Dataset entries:

......

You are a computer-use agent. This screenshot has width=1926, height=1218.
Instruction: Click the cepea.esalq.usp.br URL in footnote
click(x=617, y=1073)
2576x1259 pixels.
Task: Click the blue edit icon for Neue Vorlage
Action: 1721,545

......

Begin with the line that contains "Instruction: Click the" and set down each line exactly until the records above end, including the final line.

Instruction: Click the cepea.esalq.usp.br URL in footnote
click(x=617, y=1073)
2576x1259 pixels.
Task: Click the blue edit icon for Neue Vorlage
Action: 1721,545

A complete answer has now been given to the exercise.